The French were the first to implement an identification system for vehicles when the Department of the Seine (now separated into four separate departments administering smaller Paris municipalities) passed the Paris Police Ordinance of 14 August 1893 which stipulated that all motor vehicles must carry a unique identifier tag. The ordinance required that the identification plate contain the name and address of the vehicle owner, along with the authorisation number. In addition, the plates must be made of metal and are to be fixed on the left side of a vehicle.

 

The ordinance proved to be successful for the council and Paris police, and this led to a similar legislation being passed in Germany in 1896, followed by Spain on 31 July 1897 (explicitly for vehicles not powered by animals).

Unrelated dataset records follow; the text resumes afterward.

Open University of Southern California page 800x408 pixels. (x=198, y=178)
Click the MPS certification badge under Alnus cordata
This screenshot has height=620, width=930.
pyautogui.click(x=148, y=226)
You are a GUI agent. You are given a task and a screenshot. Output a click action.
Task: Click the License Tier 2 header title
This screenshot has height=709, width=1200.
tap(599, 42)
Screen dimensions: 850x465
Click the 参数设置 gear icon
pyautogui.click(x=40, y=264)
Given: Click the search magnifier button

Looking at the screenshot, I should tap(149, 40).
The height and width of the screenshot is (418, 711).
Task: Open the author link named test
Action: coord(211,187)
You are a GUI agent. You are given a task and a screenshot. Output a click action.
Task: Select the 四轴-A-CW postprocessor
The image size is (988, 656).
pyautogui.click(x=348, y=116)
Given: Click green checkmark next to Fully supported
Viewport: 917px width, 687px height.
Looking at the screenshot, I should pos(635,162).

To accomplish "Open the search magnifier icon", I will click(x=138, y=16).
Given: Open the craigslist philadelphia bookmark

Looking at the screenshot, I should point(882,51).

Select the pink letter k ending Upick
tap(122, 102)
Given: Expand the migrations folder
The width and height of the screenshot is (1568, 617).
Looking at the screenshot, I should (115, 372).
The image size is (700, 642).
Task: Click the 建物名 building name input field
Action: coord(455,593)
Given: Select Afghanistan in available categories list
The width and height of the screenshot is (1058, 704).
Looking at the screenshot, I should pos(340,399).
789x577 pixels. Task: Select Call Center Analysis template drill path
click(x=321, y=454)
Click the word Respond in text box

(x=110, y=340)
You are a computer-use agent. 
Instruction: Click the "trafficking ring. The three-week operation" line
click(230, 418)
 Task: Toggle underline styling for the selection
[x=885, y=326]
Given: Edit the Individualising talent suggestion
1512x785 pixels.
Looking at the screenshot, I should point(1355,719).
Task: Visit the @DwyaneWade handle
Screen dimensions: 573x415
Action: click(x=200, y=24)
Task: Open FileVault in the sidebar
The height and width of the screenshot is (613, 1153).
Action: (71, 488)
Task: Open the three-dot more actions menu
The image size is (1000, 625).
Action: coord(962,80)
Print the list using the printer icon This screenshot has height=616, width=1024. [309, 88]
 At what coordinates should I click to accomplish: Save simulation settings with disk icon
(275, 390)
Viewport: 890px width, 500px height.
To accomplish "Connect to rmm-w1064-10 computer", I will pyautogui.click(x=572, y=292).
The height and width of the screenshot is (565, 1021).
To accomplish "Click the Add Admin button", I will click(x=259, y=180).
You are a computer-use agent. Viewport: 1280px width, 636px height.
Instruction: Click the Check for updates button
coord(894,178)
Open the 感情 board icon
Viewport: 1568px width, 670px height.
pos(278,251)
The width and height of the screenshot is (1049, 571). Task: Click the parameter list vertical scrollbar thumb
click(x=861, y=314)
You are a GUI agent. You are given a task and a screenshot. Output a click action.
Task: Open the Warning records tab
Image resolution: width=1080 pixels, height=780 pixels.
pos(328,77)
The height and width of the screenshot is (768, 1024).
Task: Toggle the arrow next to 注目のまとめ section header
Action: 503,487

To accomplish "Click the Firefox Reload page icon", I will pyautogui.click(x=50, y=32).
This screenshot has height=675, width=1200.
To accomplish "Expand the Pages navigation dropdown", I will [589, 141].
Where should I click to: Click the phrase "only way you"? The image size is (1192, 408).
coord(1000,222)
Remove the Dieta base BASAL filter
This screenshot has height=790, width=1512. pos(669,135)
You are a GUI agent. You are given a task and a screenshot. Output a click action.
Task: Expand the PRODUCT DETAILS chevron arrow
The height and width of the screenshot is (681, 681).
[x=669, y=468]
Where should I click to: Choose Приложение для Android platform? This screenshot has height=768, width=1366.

However, the Dutch became the true trailblazer of the number plate scene when the Netherlands Vehicle Authority (Dienst_Wegverkeer) passed the world’s first nationally registered license plate model. This model, with serialised and localised tags, proved to be the blueprint of all subsequent number plate mechanisms.

 

The United Kingdom finally got its act together in 1904 with the passing of the Motor Car Act 1903, which regulates all aspects of vehicle number plates in the country until it was repealed in 1930 (replaced by the Road Traffic Act 1930).